Since I had to attend a meeting in Leverkusen, Germany on Monday, May 14th for work, all three of us decided to make it a long weekend and enjoy the sights of Cologne. This time, however, we recognized our limits and booked our reservations for Saturday morning. In the past we would have jumped onto the first train leaving the station after work; I guess wisdom or maturity or “knowing your limits” finally prevailed --- then again, maybe it was just Amanda.

It is interesting though… Since everything is new to us, we can turn an otherwise innocuous / boring meeting into a relatively cheap and thoroughly interesting weekend. I think it is how you have to approach life – making the most out of every day you have.

We booked our tickets on the ICE – the best train in Europe (so far anyway). There is no question it beats the Thalys (train between Holland and Paris) and thrashes any comparison to the daily trains I take to work. The ICE is a really nice ride; it is like riding on an airplane with shorter layovers, more leg room, and less turbulence.
We ended up missing the first train out of Voorburg at 7:45, but fortunately were able to catch the 8:00 with no problem (another great aspect of using the train). When we arrived, the first thing you see when you step out of the train station is the cathedral, The Dom.

No words can describe the way it makes the air leave your lungs, your mind reel through the impossibility of its scale, and how after 15 minutes your neck hurts from staring at the top spires. It’s magnificent! I guess you can say it’s a typical gothic cathedral, with all of the intricate carvings, spires and gargoyles (like Notre Dame). But, there is just something different about this one. It is huge and beautiful and dirty and awe-inspiring. In our opinion, it is the most impressive structure we have seen in Europe.




The inside is just as good. The massive stained glass windows let in a lot of light and the vast openness is big enough for a football game (at least arena football). The floor is tiled with massive 5ft by 5ft stones that have been worn down over the 600 years since they were placed there. This church is no different than football stadiums today; when the money flows, the buildings go up. When the money dries up, the buildings stop. In this case, because of the persistent war and minimized peace between 1250 and 1880 (i.e. Vikings, Crusades, Napoleon, etc.), it took 600 years to pull together enough cash to finish.

Also inside is the shrine to the three magi (i.e. the Three Wise Men). Most Catholic churches (in fact, all Catholic churches – I think) require remains of a saint to be buried in the churches’ alter. Just like in Amalfi, it is really neat to stand 6 feet from such important biblical figures (FYI – for a good historically-based action novel, like the DaVinci Code, centered on this church, pick up Map of Bones by James Rollins).

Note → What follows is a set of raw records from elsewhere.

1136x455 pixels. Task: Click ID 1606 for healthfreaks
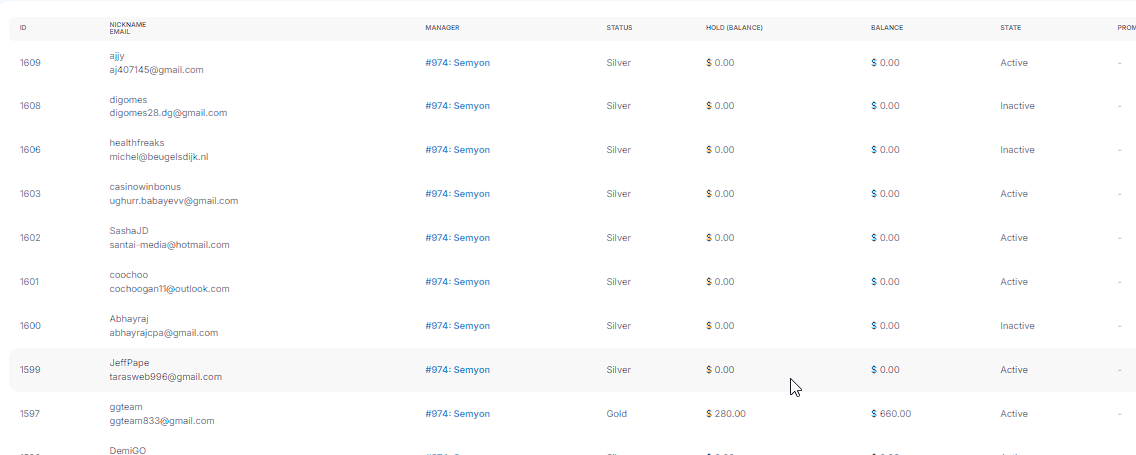click(x=30, y=150)
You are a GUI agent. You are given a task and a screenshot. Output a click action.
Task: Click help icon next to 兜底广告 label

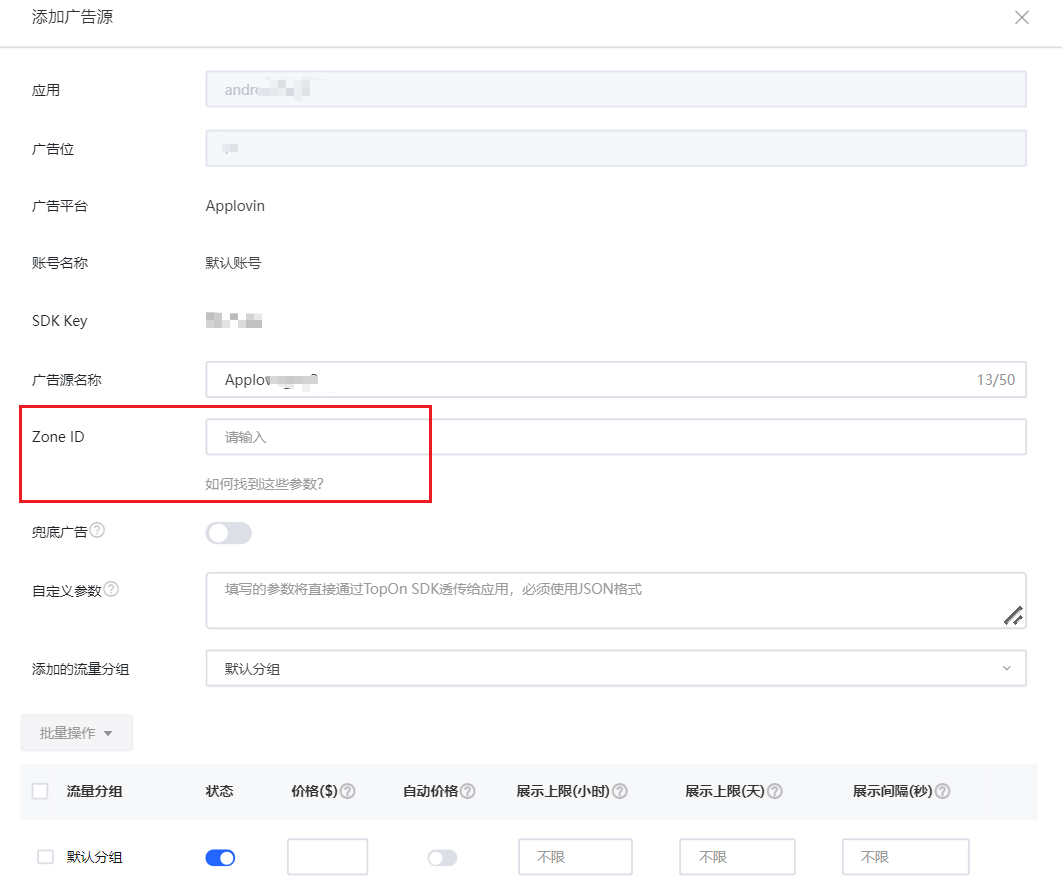coord(98,530)
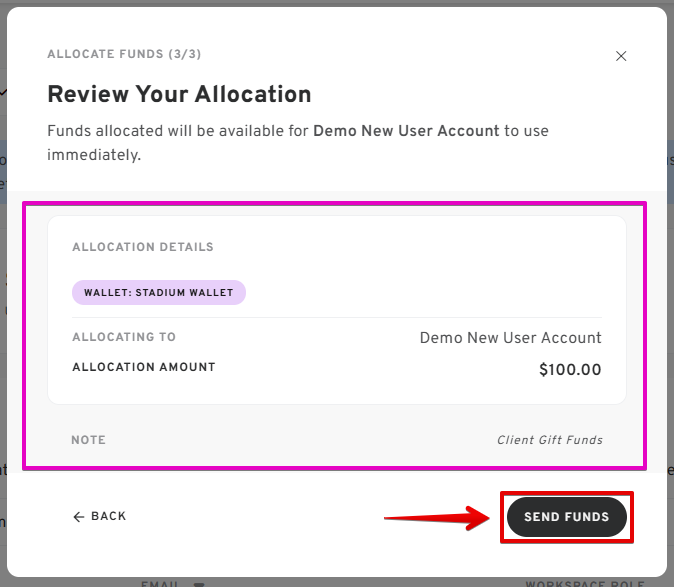Viewport: 674px width, 587px height.
Task: Click the Note label
Action: point(89,440)
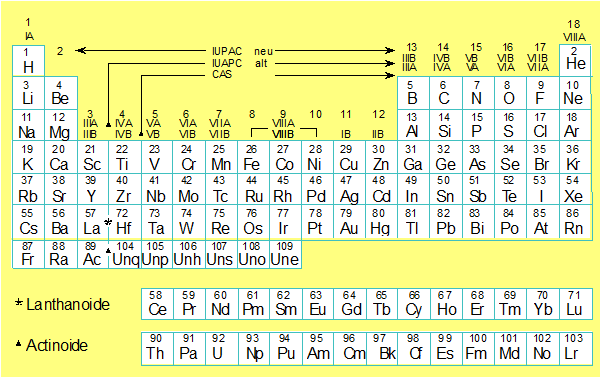Select the Uranium (U) cell
Screen dimensions: 601x379
222,348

As an interesting side note, none of the scaffolding shown in the picture is physically attached to the building. Every platform is tied to the church with ropes.

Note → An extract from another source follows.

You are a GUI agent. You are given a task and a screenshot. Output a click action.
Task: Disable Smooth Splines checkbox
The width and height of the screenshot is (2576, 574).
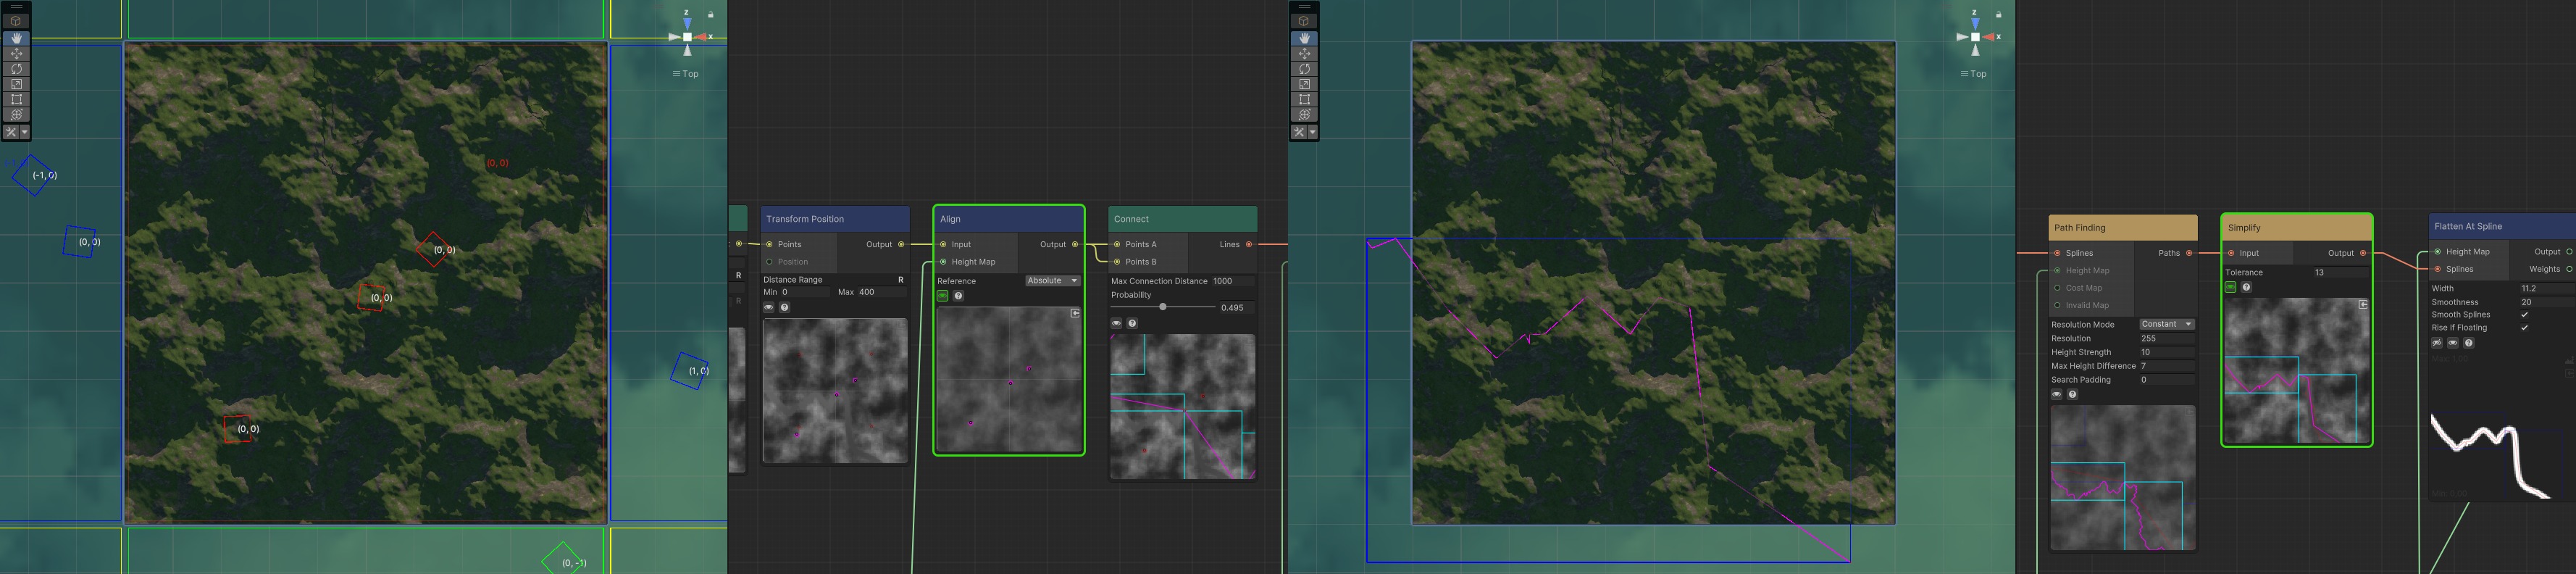coord(2524,315)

So that is Cologne… Typically, when you visit a European city, an over-abundance of “historically significant” people, places, events, etc. bombard you into submission. Cologne was different.

There were other tourist attractions and we visited them too, but they were comparable to the “Time Tunnel” ride at Six Flags. The Pretorium was the best of the rest, but still not really worth the time we spent there. In fact, when we arrived at the Pretorium Museum, we were the only ones there – literally. For a Saturday morning any other self-respecting museum would have at least had more than us there – it didn’t. You can tell by the pictures that it’s not a popular sight.

We also visited the Romano-Germanic Museum. This place was ok, but it still lacked the “Euro-feel”. So for our weekend, we fairly equally divided our time between gazing at the Dom, eating, and shopping. Bottom line: if you ever go to Cologne, schedule a three hour layover in city and visit the cathedral.

Jacob even made a new friend. A lady that worked at the hotel we stayed in had just had a baby girl 2 weeks prior to our stay. We were on the top floor of the hotel and had a wonderful view of the sunset.